They don't do good maintnance on web site - latest news are still from 2008. Well anyway I'll try to get a testdrive some time in Oct-Nov


----------



## IamIan (Mar 29, 2009)

Stunt Driver said:


> no luck on your link, but web site is up again.
> 
> They don't do good maintnance on web site - latest news are still from 2008. Well anyway I'll try to get a testdrive some time in Oct-Nov


The better place to go for Aptera updates is :

http://www.apteraforum.com/forumdisplay.php?f=11

And Aptera does have a Monthly newsletter if you want to sign up for it.


----------



## Stunt Driver (May 14, 2009)

Aptera - Fron wheel drive???

Movie posted on web site http://www.aptera.com/plugin.php
somewhere along minute 5 CEO sais it is a "front wheel drive". Or my english is playing tricks with me?
Otherwise - WTF?

ps Then later he says battery voltage is 300v, but brochure posted on web site says 370V. Is that guy new to aptera, or things aren't going good inside? October is here - last announcement said it will be selling now, but I can't find any news...


----------



## JRP3 (Mar 7, 2008)

I think they figured out a while back that driving the single rear wheel in the middle was not a great idea from a traction standpoint.


----------



## Stunt Driver (May 14, 2009)

More possible loans for Aptera!
http://earth2tech.com/2009/10/16/door-opens-for-aptera-3-wheelers-to-grab-doe-green-car-funds/
Still under quetsion, but at least qualifies for loans now. I see this as a win

Found the change on drive location now. Probably makes sence - since all the weight is in the front. It's just sad that so dramatic changes happen so late - it is a delay for schedule. ALso they have widened the door to make it easier to get in - not a small change!! There is so little information available on aptera - some people think it's a scam. Still no news on launch, last announcement from this summer - first production vehicle before end of 2009. So we'll see after NY party if this came life.


----------



## machinehead (Oct 15, 2009)

Hello! 

I am new here and being an avid motorcyclist, I just wanted to point out that the Aptera, being a 3 wheeler is considered a motorcycle.

Being a motorcycle exempts the Aptera from automotive safety standards like airbags, thus reducing the cost.

I would buy on right this minute if it was for sale. I love motorcycles and even if it's a 3 wheeler, it would still be a Hoot to Drive.

Regards,
Machinehead


----------



## JRP3 (Mar 7, 2008)
-- -- --
Rewrite the passage of the Aptera forum thread that opens with "Movie posted on" and closes with "find any news...", switching "brochure" to "leaflet".

GIVEN RECORDS:
-- -- --
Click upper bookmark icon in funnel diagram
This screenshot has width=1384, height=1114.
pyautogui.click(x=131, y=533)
-- -- --
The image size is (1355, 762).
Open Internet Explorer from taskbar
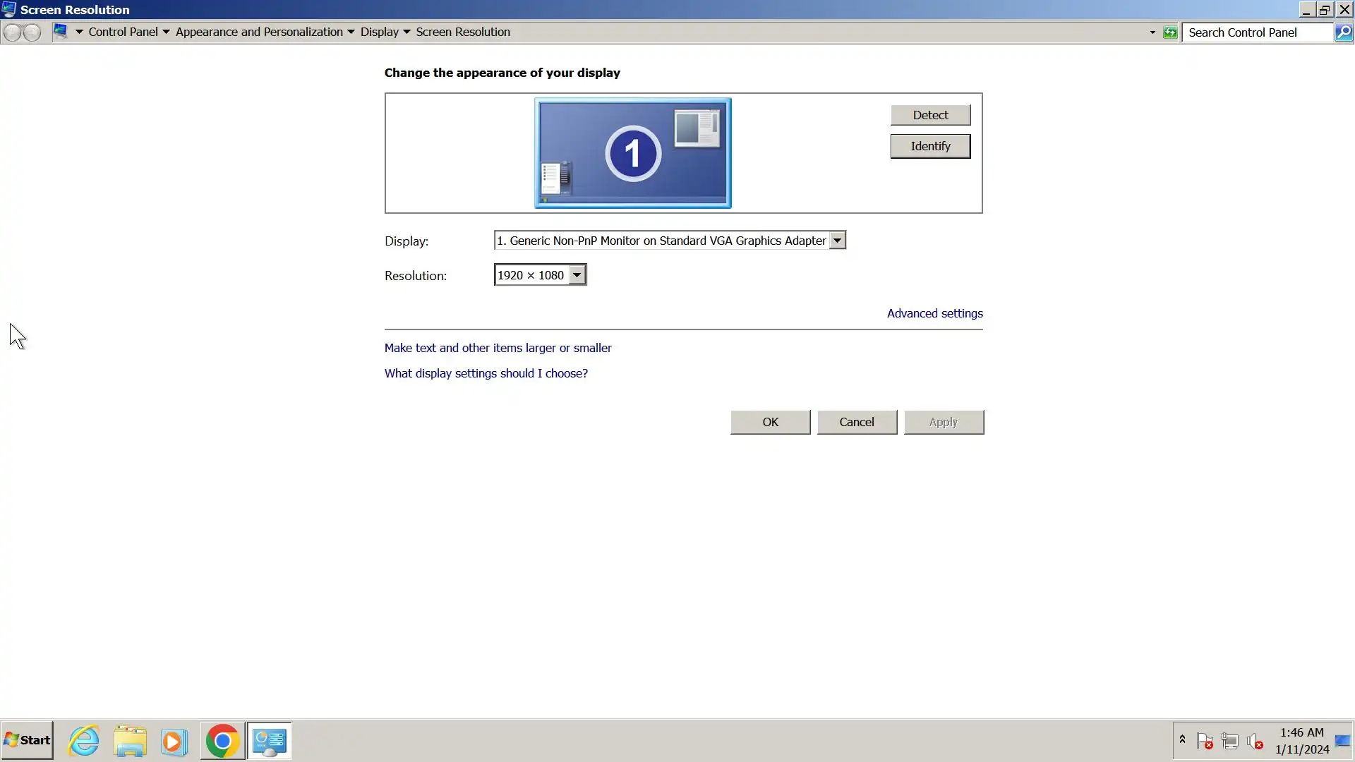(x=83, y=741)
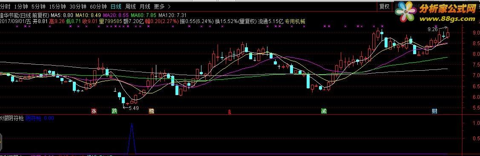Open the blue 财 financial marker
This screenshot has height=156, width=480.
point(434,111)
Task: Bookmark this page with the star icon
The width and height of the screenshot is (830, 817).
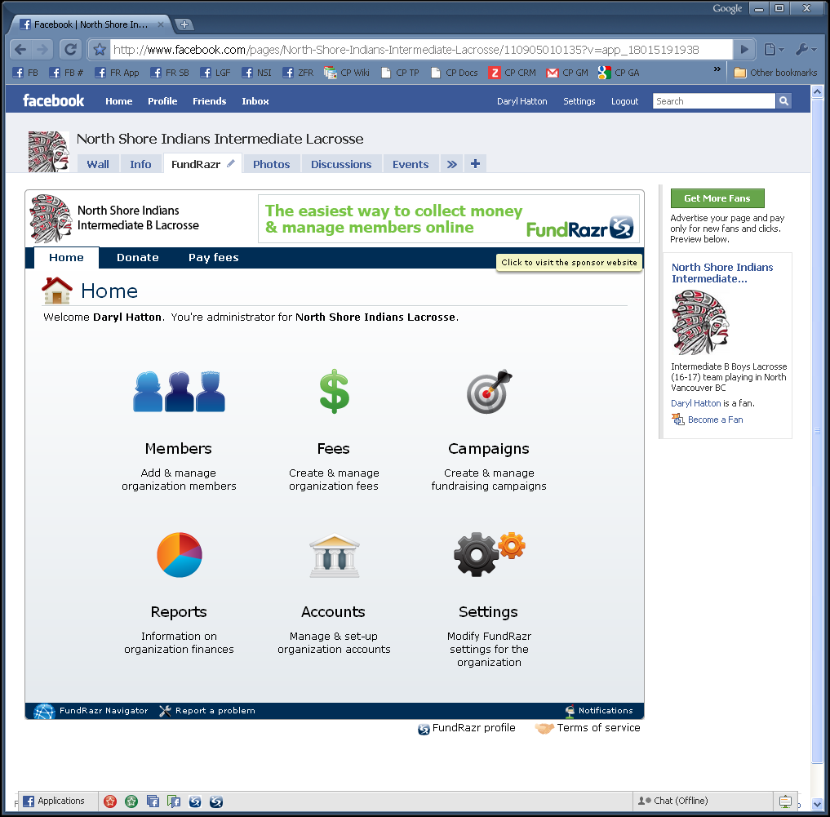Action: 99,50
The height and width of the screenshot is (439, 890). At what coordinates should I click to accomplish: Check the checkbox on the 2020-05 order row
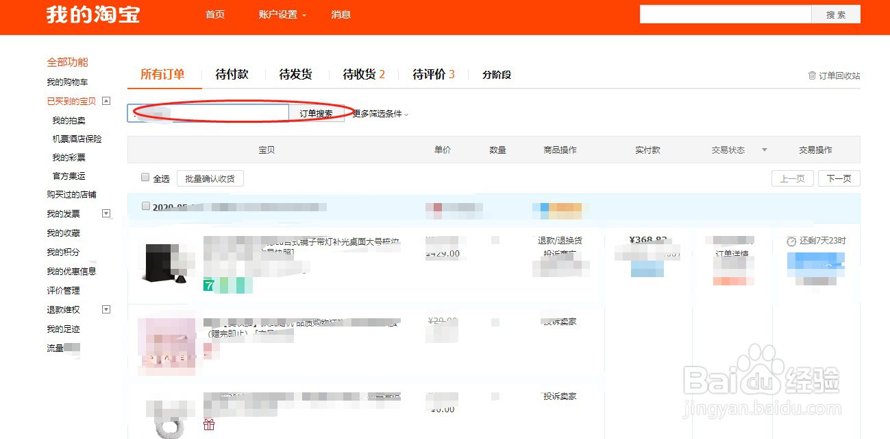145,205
-- -- --
OUTPUT FOR THIS TASK:
Movie posted on web site http://www.aptera.com/plugin.php
somewhere along minute 5 CEO sais it is a "front wheel drive". Or my english is playing tricks with me?
Otherwise - WTF?

ps Then later he says battery voltage is 300v, but leaflet posted on web site says 370V. Is that guy new to aptera, or things aren't going good inside? October is here - last announcement said it will be selling now, but I can't find any news...